Health Benefits of Liquid Diet

A June 2012 paper in the American Journal of Cardiology showed that people who regularly fasted had a lower risk of heart disease and diabetes. Such people also have a lower body mass index.

Digestive changes might play an important role in these results, according to a May 2017 article in Scientific Reports. These researchers tested 20 subjects and showed that drinking only juice for three days caused significant changes to gut microflora. The amount of Firmicutes and Proteobacteria decreased, and the amount of Bacteroidetes and Cyanobacteria increased.

Juice fasts cause other positive changes. The authors of a January 2016 report in Advances in Nutrition had 20 participants drink vegetable and fruit juice for three days. The benefits included decreases in body mass index and body weight. The treatment also caused a massive increase in nitric oxide. This signalling molecule plays an important role in your immune system, according to a March 2015 paper in Trends in Immunology.

Health Risks of Fasting

The liquid meal benefits likely outweigh the risks, but you should stay aware of possible side effects. For example, you will have a difficult time getting enough nutrients while on a liquid diet — especially a clear liquid diet.

According to a July 2017 report from the Mayo Clinic, you can avoid this problem by keeping the fast short. The authors recommended doing this type of fast for only a few days. They also suggested getting at least 200 grams of carbohydrate each day, and spreading it throughout the 24-hour period.

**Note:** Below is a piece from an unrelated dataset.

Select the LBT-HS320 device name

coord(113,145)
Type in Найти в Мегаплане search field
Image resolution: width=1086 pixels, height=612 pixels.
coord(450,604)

The writers of a March 2012 article in the Journal of Lipid Research tested 18 healthy adults and showed that 48 hours of liquid fasting caused an increase in a type of body fat known as triglycerides. Interestingly, women and men had different responses to the fast. Women accumulated triglycerides in their muscles, while men accumulated them in their livers. The latter effect could lead to liver damage.

The study in the Journal of Lipid Research also showed a dramatic increase in ketones in both genders. Healthy people can easily tolerate short periods of ketosis, but pregnant women and diabetic patients should avoid this state. Thus, they should also avoid any type of fasting — unless specifically ordered by their doctor.

You too should avoid long periods of ketosis as it might damage your circulatory system, according to a November-December 2014 report in Epilepsy Currents.